How to set up live telemetry for your ROS system.

tutorial

When developing autonomous robots or vehicles, test time is limited and precious. Being able to spot issues in real time can save hours of debugging, prevent crashes, and allow you to make the most of your testing time.

In this tutorial, you’ll learn how to set up live telemetry for your ROS system using the Foxglove Bridge, a VPN (we’ll use Tailscale), and a mobile data connection. This setup lets you:

  • Monitor system performance in real time
  • Validate parameters before starting the test
  • Send commands on the fly
  • Use the same interface for both live and MCAP data.

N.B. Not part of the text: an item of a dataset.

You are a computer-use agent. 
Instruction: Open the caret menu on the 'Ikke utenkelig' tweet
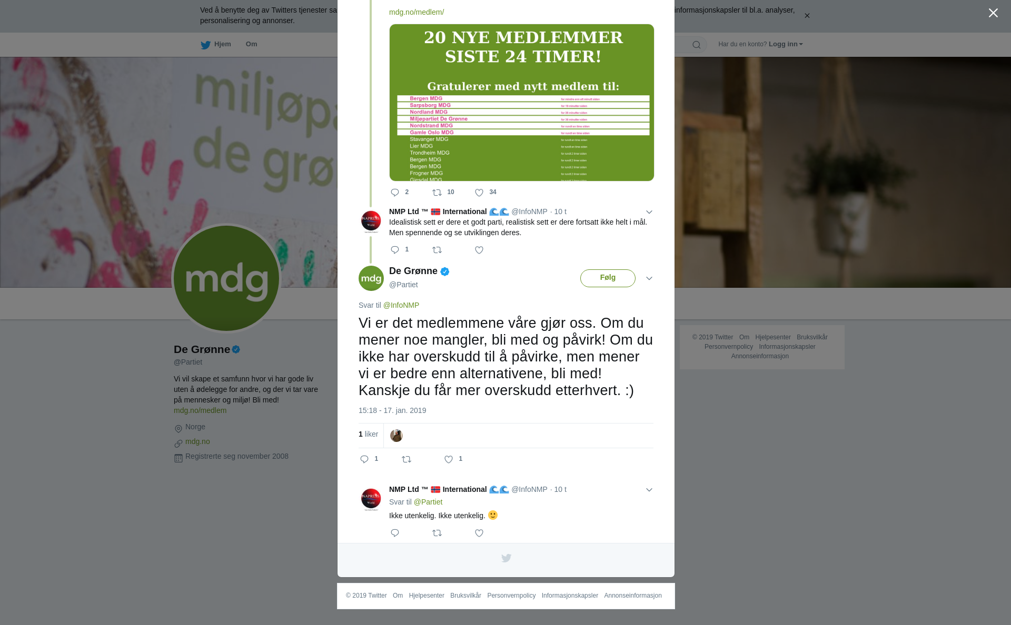pyautogui.click(x=649, y=490)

We're applying this setup on an autonomous electric Formula-style race car competing in Formula Student events. With live telemetry, we can monitor how the car reacts to parameter changes in real time—no need to offload logs between runs. This dramatically improves our testing efficiency.

In this tutorial we’ll show you how you can set up your own telemetry for your device.

1. Installation.

Install Foxglove Bridge.

sudo apt install ros-$ROS_DISTRO-foxglove-bridge

Set up VPN (Tailscale)

You can choose any vpn, but for this tutorial we will be using Tailscale, which has a free tier for 3 accounts and up to 100 devices.

Installing Tailscale can be done with the following command (when on Linux)

curl -fsSL https://tailscale.com/install.sh | sh

or by following the installation guide

Once installed and configured, Tailscale can be started with tailscale up. With tailscale status you’ll see all the devices added to Tailscale and their status.

2. Configuration.

You can run the foxglove bridge manually in a terminal or add it to your launch files as follows

ROS 1

<launch>
  <!-- Including in another launch file -->
  <include file="$(find-pkg-share foxglove_bridge)/launch/foxglove_bridge_launch.xml">
    <arg name="port" value="8765"/>
    <!-- ... other arguments ... -->
  </include>
</launch>

ROS 2

<launch>
  <!-- Including in another launch file -->
  <include file="$(find-pkg-share foxglove_bridge)/launch/foxglove_bridge_launch.xml">
    <arg name="port" value="8765"/>
    <!-- ... other arguments ... -->
  </include>
</launch>

There are also several parameters that can be tuned to your use case. All of them can be found in the documentation

3. Connect.

After installing the Foxglove Bridge and Tailscale on your robot and your local machine:

  1. Get the robot’s Tailscale IP address using tailscale status or from the admin console.
  2. Open Foxglove.
  3. Choose “Foxglove WebSocket” as the connection type and enter:
ws://<robot-ip>:8765

You should now be able to see your robot!